Coffee and green tea linked with lower mortality in people with Type 2 diabetes, reveals study
A separate investigation also found that potatoes may be a good option in some situations
26 Oct 2020 --- Two separate studies have hinted that consuming plenty of green tea and coffee, as well as some potatoes, may benefit people with Type 2 diabetes (T2D).
Drinking plenty of both green tea and coffee is linked to a lower risk of dying from any cause among people with T2D. This is according to new research published in BMJ Open Diabetes Research and Care.
Drinking four or more daily cups of green tea plus two or more of coffee was associated with a 63 percent lower risk of death over a period of around five years, the findings show.
“This prospective cohort study demonstrated that greater consumption of green tea and coffee was significantly associated with reduced all-cause mortality. The effects may be additive,” the researchers write.
Previously published research suggests that regularly drinking green tea and coffee may be beneficial for health because of the various bioactive compounds these beverages contain.

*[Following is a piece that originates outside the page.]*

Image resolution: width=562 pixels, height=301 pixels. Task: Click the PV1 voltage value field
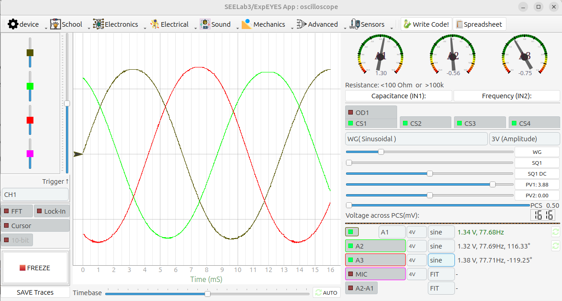[537, 185]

Researchers were unable to explain the mechanism of action in this observational study. However bioactives, such as antioxidants, phenols and caffeine, are thought to play a role.
Lowering all-cause mortality risk
Higher quantities of both green tea and coffee lowered risk of all-cause death. The main causes of death among the participants in the study period were cancer and cardiovascular disease.
Drinking up to one cup of green tea every day was associated with 15 percent lower odds of death, while drinking two to three cups was associated with 27 percent lower odds. Getting through 4 or more daily cups was associated with 40 percent lower odds.
Among coffee drinkers, up to one daily cup was associated with 12 percent lower odds, while one cup a day was associated with 19 percent lower odds. Two or more cups were associated with 41 percent lower odds.
The risk of death was even lower for those who drank both green tea and coffee every day: 51 percent lower for two to three cups of green tea plus two or more of coffee; 58 percent lower for four or more cups of green tea plus one cup of coffee every day; and 63 percent lower for a combination of four or more cups of green tea and two or more cups of coffee every day.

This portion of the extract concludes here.